Task goal>
Leave out the pictures, and quote exactly the lines running from the one with "This screenshot has height=868, width=1389." through the last line of the entries below.

BEGIN Dataset records

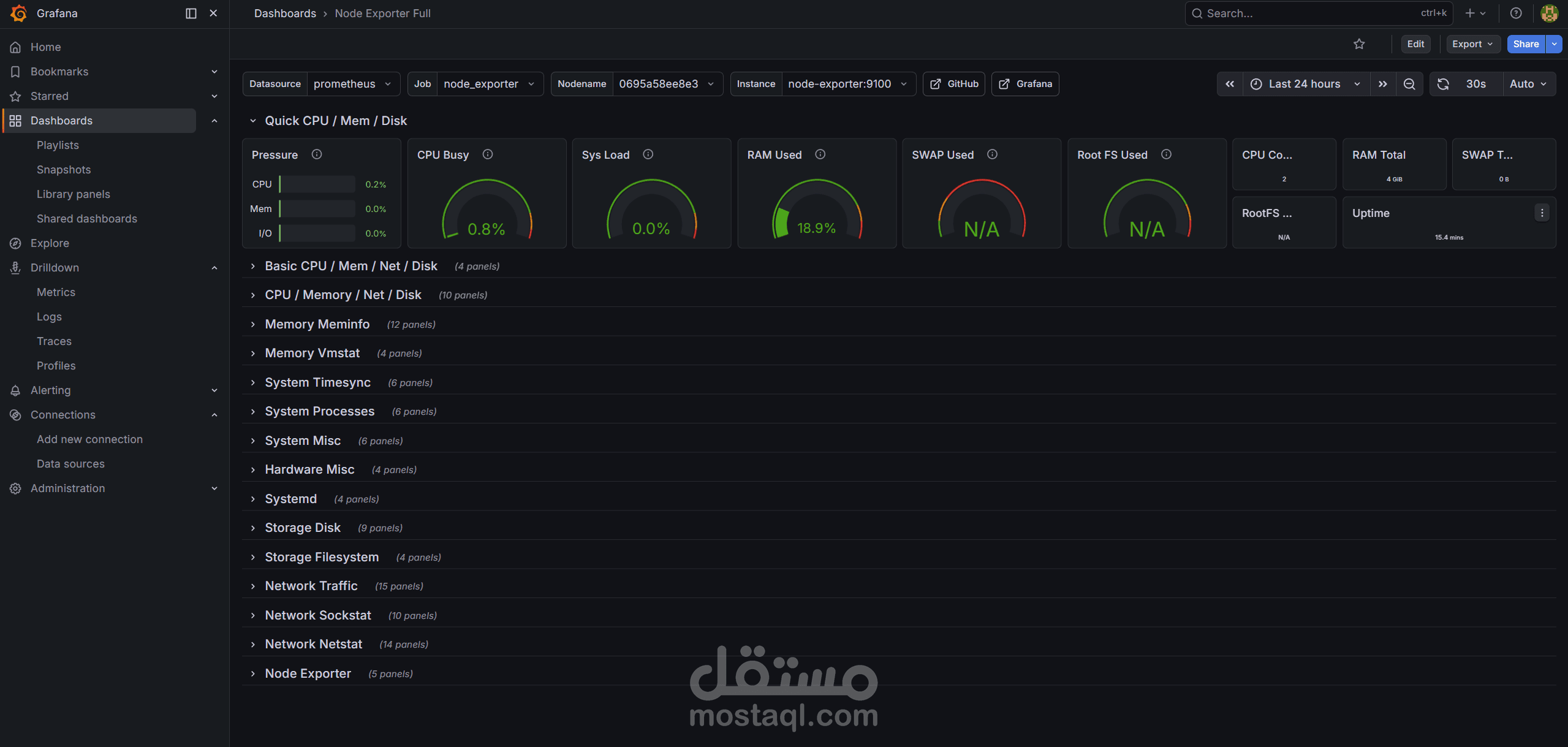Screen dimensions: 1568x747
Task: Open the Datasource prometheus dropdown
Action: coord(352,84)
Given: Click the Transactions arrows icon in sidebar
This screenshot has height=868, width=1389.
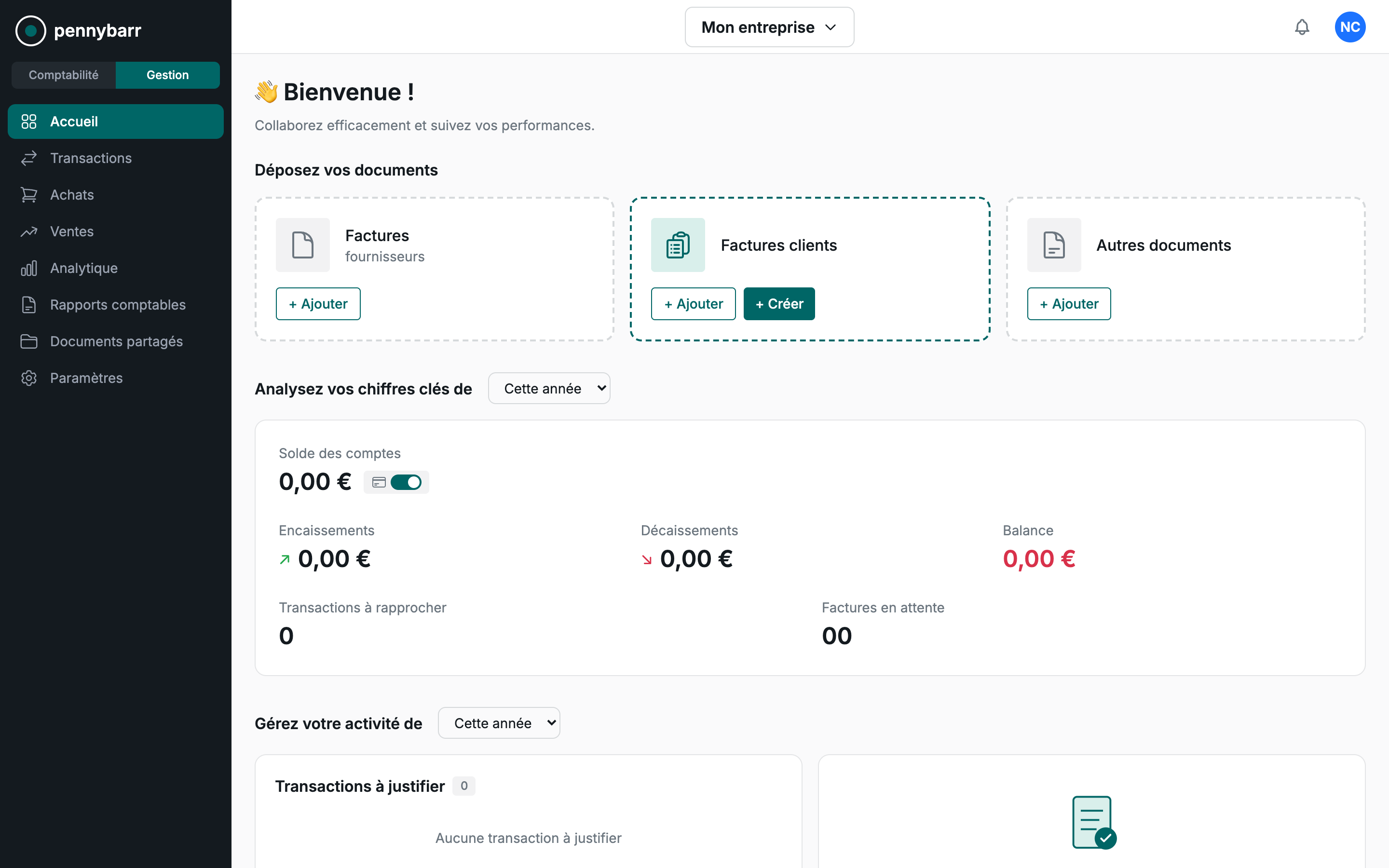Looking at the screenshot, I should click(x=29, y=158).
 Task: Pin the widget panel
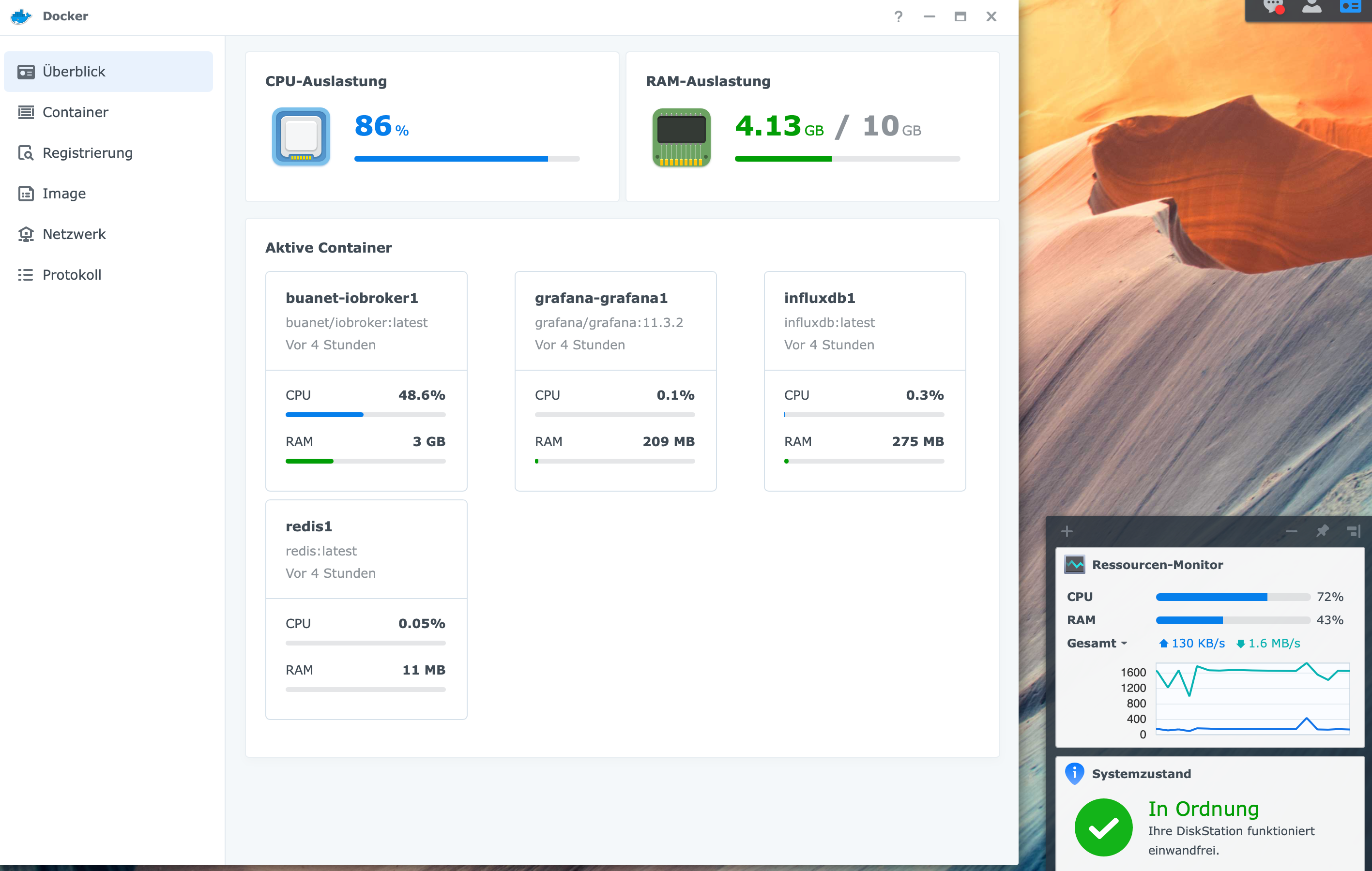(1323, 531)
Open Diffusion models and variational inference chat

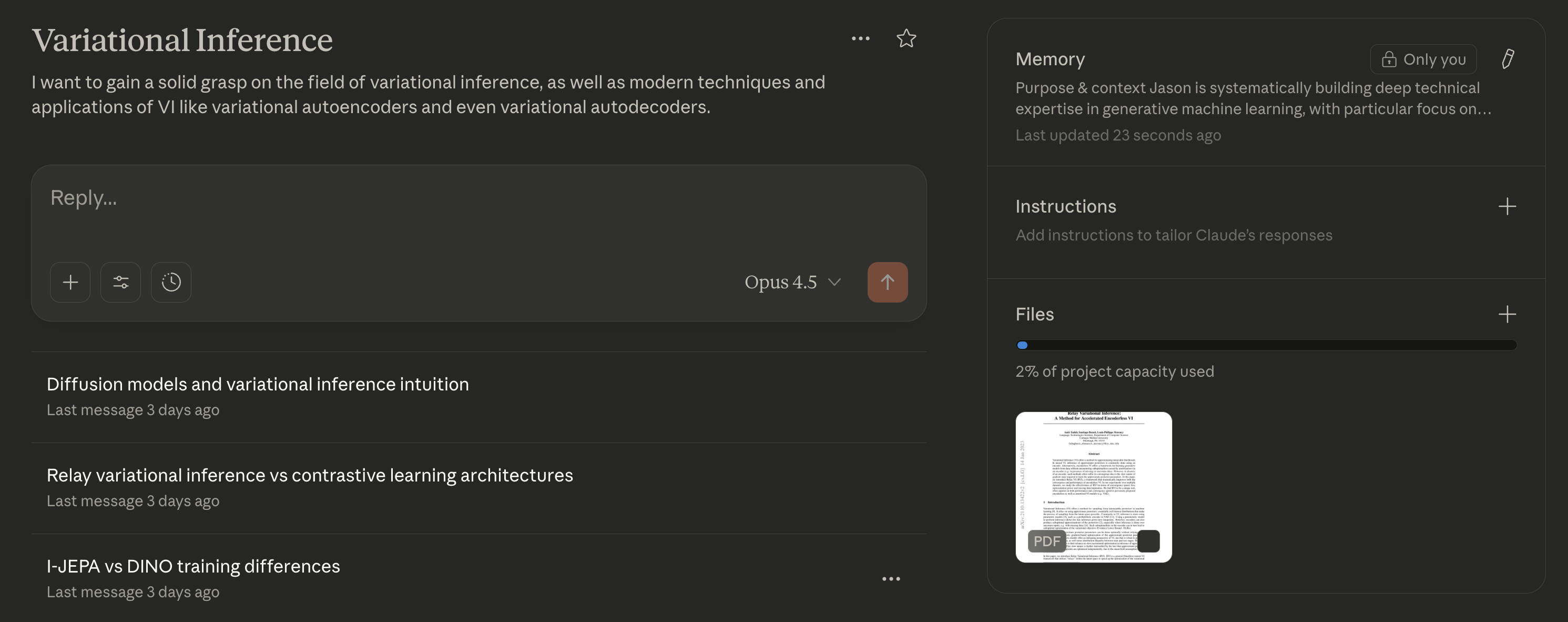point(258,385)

END Dataset records

Solution>
This screenshot has height=868, width=1389.
Looking at the screenshot, I should click(x=29, y=158).
 Task: Pin the widget panel
(1323, 531)
Open Diffusion models and variational inference chat

point(258,385)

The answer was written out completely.